◆ **SOURCE**:
--- start ---

Solar irradiance is the output of light energy from the sun, measured at the Earth
Although global surface temperature (the red line) has been steadily increasing over time, solar irradiance (the yellow line) has decreased, cancelling out a possible correlation between current temperature increase and the sun’s influence
Additionally, if the sun were responsible for climate change, warming throughout all atmospheric layers would be expected. Instead, warming on the Earth’s surface and cooling in the stratosphere has been observed
This is consistent with buildup of greenhouse gases near the surface of the Earth, not by increased heat energy from the sun
Inaccurate Fact #2: Models are unreliable
Fact: Models successfully reproduce temperatures since 1900 globally, by land, in the air and the ocean.

--- end ---

◆ **OBJECTIVE 1**:
Quote the solar irradiance passage between "Solar irradiance is" and "and the ocean.", inclusive.
The solar irradiance passage and the entries come from different sources.

◆ **GIVEN RECORDS**:
--- start ---

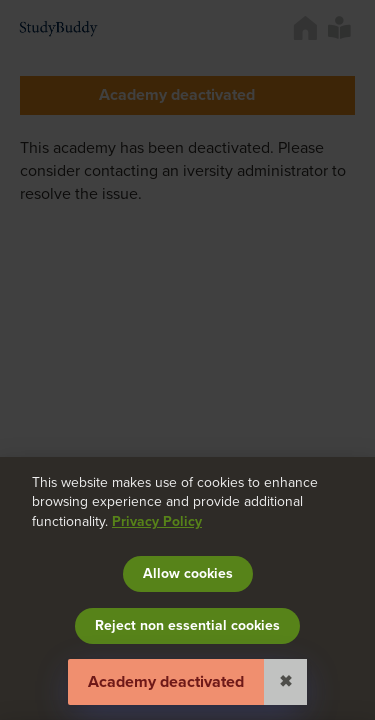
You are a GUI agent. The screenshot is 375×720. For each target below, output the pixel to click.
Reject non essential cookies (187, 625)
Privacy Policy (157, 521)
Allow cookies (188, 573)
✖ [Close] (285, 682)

--- end ---
--- start ---

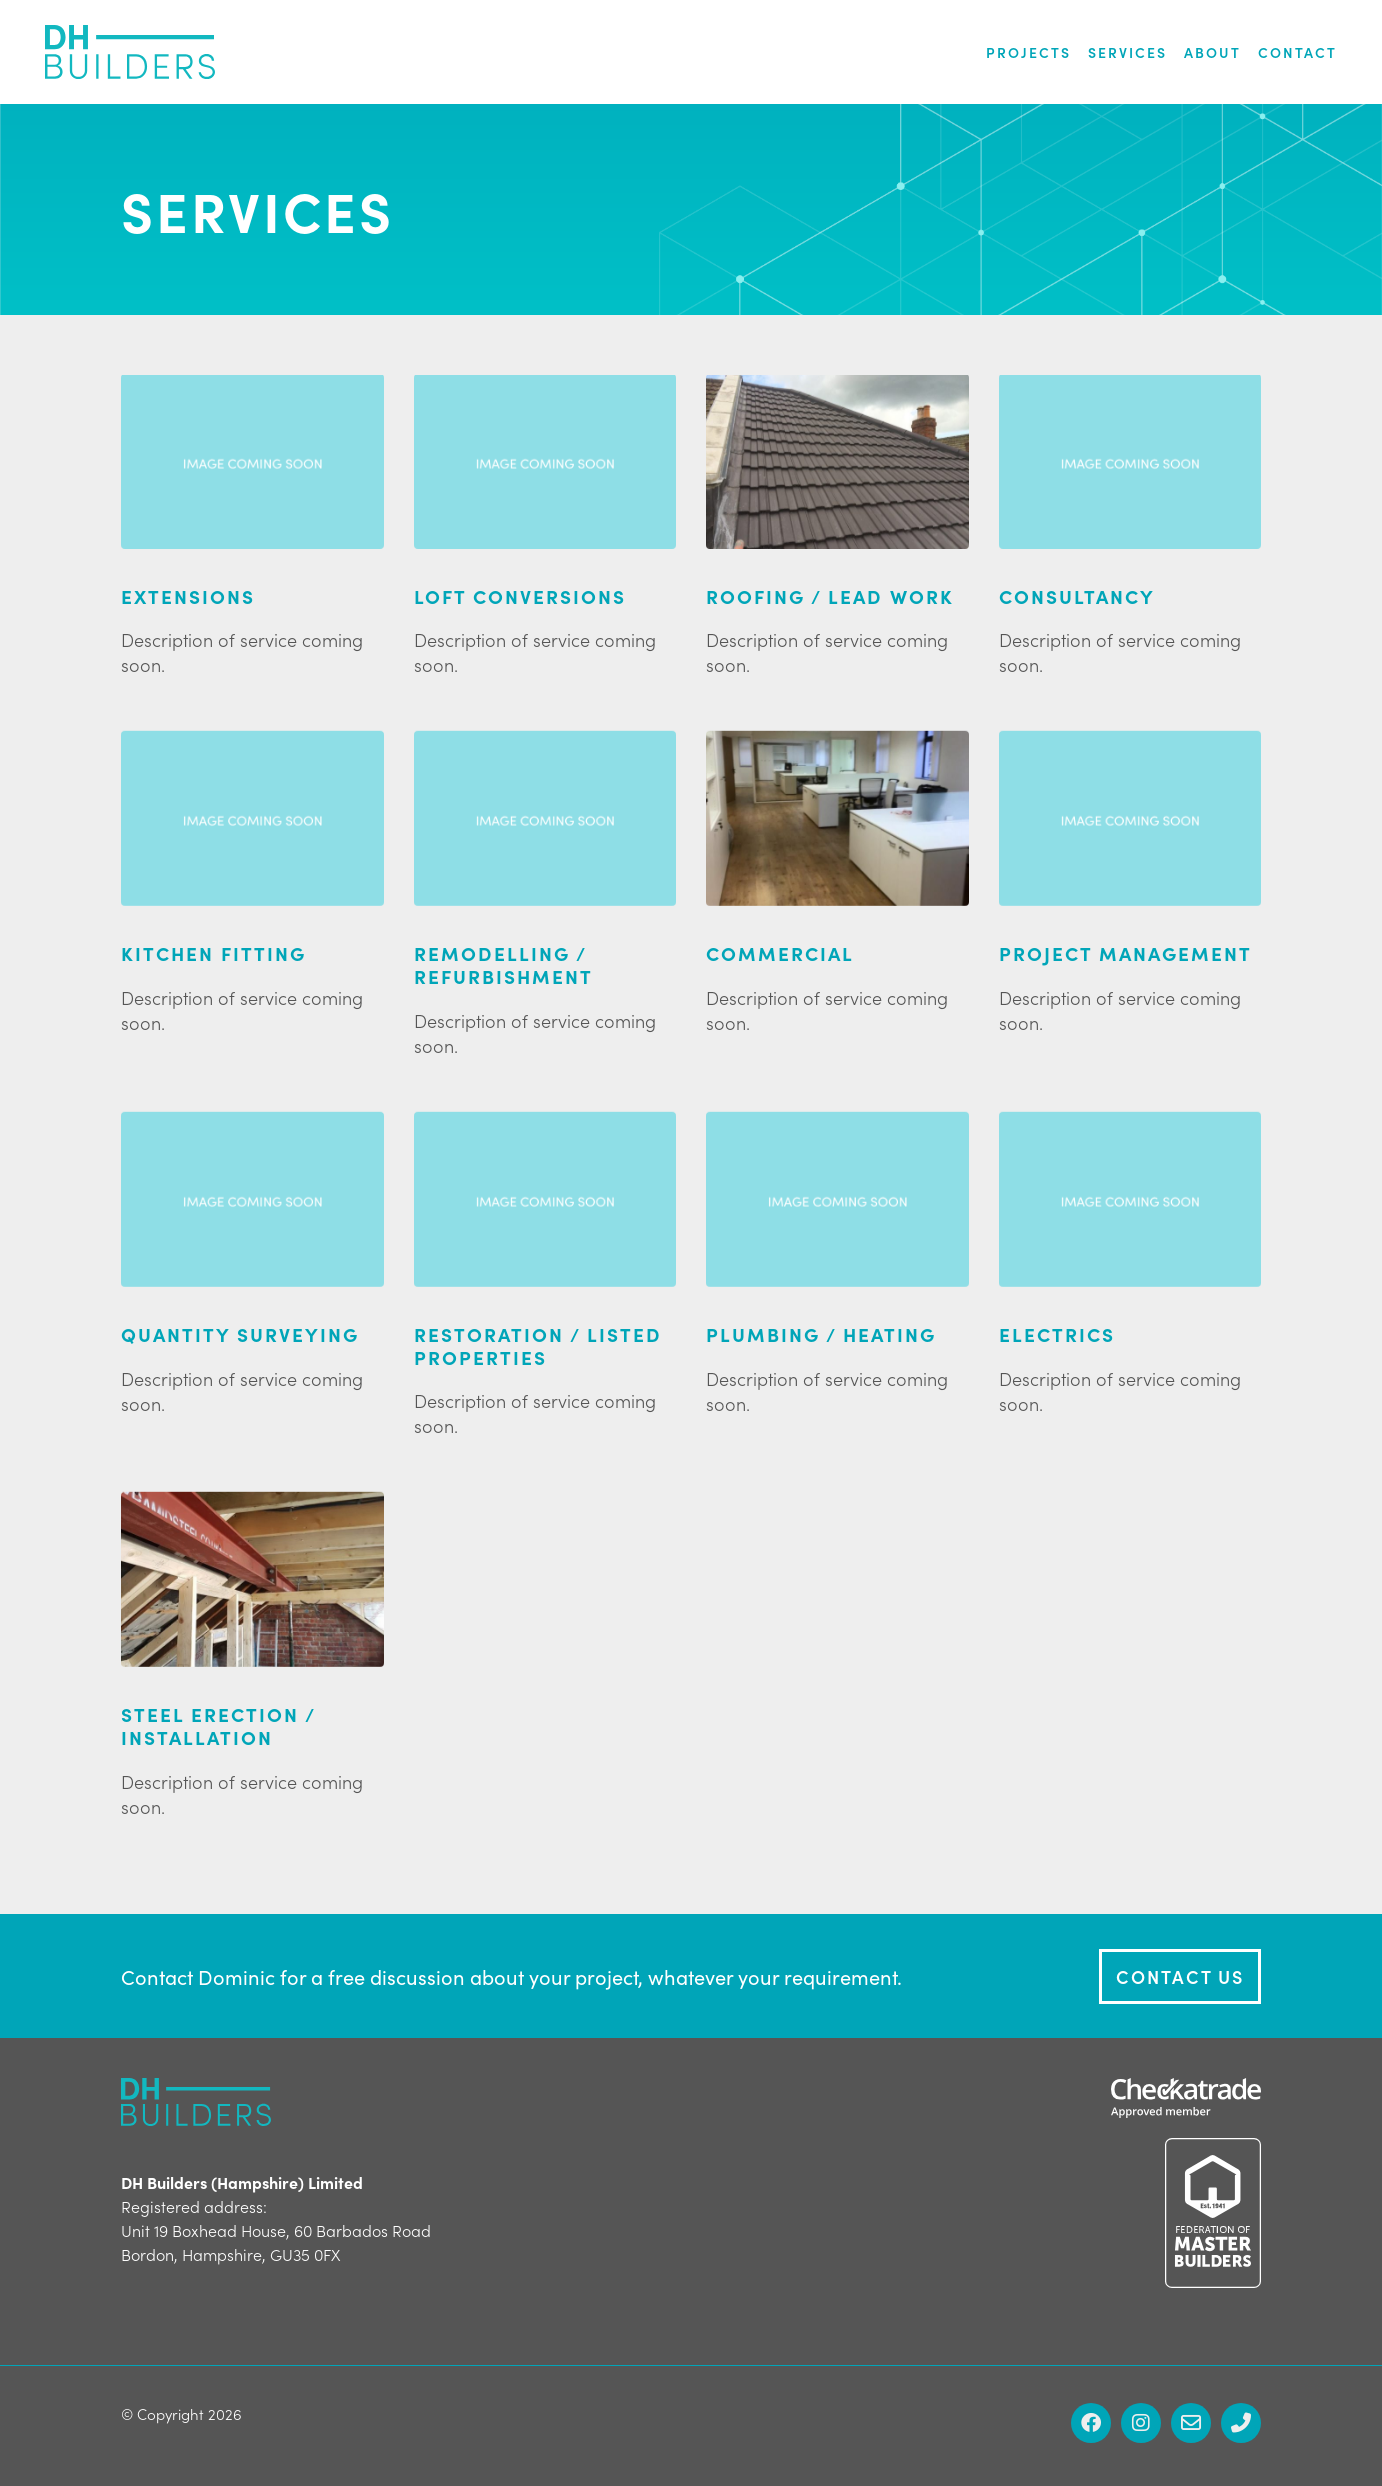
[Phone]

--- end ---

◆ **OBJECTIVE 2**:
In the entries, print the lines between the line holding "You are a GUI" and the line holding "Allow cookies (188, 573)", inclusive, without any changes.

◆ **TASK SOLUTION 1**:
Solar irradiance is the output of light energy from the sun, measured at the Earth
Although global surface temperature (the red line) has been steadily increasing over time, solar irradiance (the yellow line) has decreased, cancelling out a possible correlation between current temperature increase and the sun’s influence
Additionally, if the sun were responsible for climate change, warming throughout all atmospheric layers would be expected. Instead, warming on the Earth’s surface and cooling in the stratosphere has been observed
This is consistent with buildup of greenhouse gases near the surface of the Earth, not by increased heat energy from the sun
Inaccurate Fact #2: Models are unreliable
Fact: Models successfully reproduce temperatures since 1900 globally, by land, in the air and the ocean.

◆ **TASK SOLUTION 2**:
You are a GUI agent. The screenshot is 375×720. For each target below, output the pixel to click.
Reject non essential cookies (187, 625)
Privacy Policy (157, 521)
Allow cookies (188, 573)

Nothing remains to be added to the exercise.